Im Detail fangen aber hier schon die Probleme an. Es ist bekannt, dass Nebenwirkungen durch das praktizierte passive Meldesystem untererfasst werden.

Ein aktives Nachfragen bei Geimpften mit entsprechender Nachuntersuchung und Dokumentation würde hier ein wesentlich genaueres Bild ergeben. Dazu gibt es konkrete Hinweise auf eklatante Mängel in diesem System, etwa die von einer Whistleblowerin offengelegten skandalösen Zustände in einer Privatfirma, die für Pfizer Nebenwirkungen erfasste – sicher kein Einzelfall, denn bezeichnend war dabei, dass keine einzige Kontrolle der US-amerikanischen Arzneimittelbehörde FDA stattgefunden hatte.

Auch das RKI unterlässt viele Maßnahmen, die zur Vertrauensbildung beitragen würden, etwa mehr Obduktionen. Man braucht sich daher nicht zu wundern, wenn manche eine Verbindung beispielsweise zur (wahrscheinlich harmlosen) Übersterblichkeit 2021 herstellen, die nicht vollkommen geklärt ist.

Wissenschaft heißt Erfahrung, nicht Nachplappern

Man kann eben – und das gilt für fast alle Länder der westlichen Hemisphäre – leider nicht überzeugt sein, dass die staatlichen Institutionen in wissenschaftlicher Sorgfalt und unbeirrter Neutralität die Pharmaindustrie kontrollieren, eine Branche, die im Übrigen vielfach demonstriert hat, dass für sie Gesundheit und Menschenleben nichts zählen, sobald es um Profit geht.

Forscher, die aus eigener Initiative diesen Fragen nachgehen, benötigen erfahrungsgemäß wesentlich mehr Zeit, Daten aus allen möglichen Perspektiven zu beleuchten, Schlussfolgerungen zu prüfen und diese gegebenenfalls zu publizieren.

Insofern ist die Untersuchung von möglichen Nebenwirkungen noch nicht wirklich gut wissenschaftlich "abgehangen".

Die etablierten Medien tun sich in kritischer Berichterstattung nicht gerade hervor.

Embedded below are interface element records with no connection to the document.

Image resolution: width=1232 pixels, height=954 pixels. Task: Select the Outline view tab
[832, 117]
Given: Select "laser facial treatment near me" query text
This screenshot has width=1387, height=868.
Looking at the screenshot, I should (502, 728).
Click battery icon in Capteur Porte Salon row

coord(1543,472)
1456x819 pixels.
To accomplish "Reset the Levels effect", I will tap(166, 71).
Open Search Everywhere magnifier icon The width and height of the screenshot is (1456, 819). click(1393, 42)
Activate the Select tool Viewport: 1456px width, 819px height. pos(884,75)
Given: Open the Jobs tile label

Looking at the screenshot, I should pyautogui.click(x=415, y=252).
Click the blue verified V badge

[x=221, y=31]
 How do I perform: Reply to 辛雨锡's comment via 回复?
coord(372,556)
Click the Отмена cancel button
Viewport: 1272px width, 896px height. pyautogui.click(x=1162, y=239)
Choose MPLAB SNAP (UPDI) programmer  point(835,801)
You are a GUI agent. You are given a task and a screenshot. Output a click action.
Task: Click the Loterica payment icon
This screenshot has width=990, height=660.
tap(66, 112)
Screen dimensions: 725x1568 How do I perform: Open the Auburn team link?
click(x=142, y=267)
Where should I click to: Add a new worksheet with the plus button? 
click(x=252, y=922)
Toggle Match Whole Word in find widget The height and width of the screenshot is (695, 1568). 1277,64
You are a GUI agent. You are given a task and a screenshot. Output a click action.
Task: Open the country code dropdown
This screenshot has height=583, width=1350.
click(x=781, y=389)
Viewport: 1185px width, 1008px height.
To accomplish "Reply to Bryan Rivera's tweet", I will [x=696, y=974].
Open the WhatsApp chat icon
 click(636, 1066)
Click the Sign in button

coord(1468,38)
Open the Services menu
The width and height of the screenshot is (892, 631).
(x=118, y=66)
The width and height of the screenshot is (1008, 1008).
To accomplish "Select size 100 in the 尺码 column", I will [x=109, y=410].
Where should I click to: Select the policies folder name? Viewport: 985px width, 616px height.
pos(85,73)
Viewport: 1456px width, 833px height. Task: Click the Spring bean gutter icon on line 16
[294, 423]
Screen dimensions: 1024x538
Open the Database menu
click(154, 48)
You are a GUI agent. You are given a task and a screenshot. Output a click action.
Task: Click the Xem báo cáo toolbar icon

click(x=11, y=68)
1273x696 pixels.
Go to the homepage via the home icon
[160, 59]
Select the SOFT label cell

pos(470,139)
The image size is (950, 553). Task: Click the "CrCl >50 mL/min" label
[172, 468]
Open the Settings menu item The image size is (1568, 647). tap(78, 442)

Dazu kommt, dass alle mit Covid zusammenhängenden Themen in den sozialen Netzwerken massiv zensiert werden.

Natürlich gibt es unglaublich viel Unsinn. Diesen anders zu bekämpfen als durch Aufklärung, ist jedoch eine totalitäre Entwicklung (die übrigens schon vor Corona begann), die viele Skeptiker berechtigterweise irritiert.

Angenommen, ein Wissenschaftler oder Arzt macht heute durch Patientenbeobachtung oder Datenanalyse eine beunruhigende Entdeckung hinsichtlich der Impfung, kann er dies nicht einfach auf YouTube posten. Wissenschaftlicher Diskurs ist heute von der Politik vergiftet.

Alles andere als hilfreich ist die moralisierende öffentliche Debatte, in der wieder einmal jede Nachdenklichkeit einem Shitstorm ausgesetzt ist. Ein Zeichen unserer Zeit.

Der rational denkende Zeitgenosse kann also lediglich konstatieren, dass es sich wohl nicht um eine Killerimpfung handelt und das Risiko der Nebenwirkungen hinnehmen, selbst wenn es beispielsweise um den Faktor fünf oder zehn unterschätzt würde, insbesondere wenn er es mit dem Risiko der Covid-Erkrankung mit ebenfalls unbekannten Langzeitwirkungen abwägt

Soweit ist die Entscheidung für eine Impfung vollkommen rational, erst recht in höherem Lebensalter.

Die Vergangenheit ist der beste Blick in die Zukunft

Nicht in der Rechnung enthalten sind jedoch die "unbekannten Unbekannten", die nun mal von jeder neuartigen Technologie ausgehen. Durch den mRNA-Wirkstoff werden erst im Körper Proteine synthetisiert, die ihrerseits eine Immunreaktion auslösen.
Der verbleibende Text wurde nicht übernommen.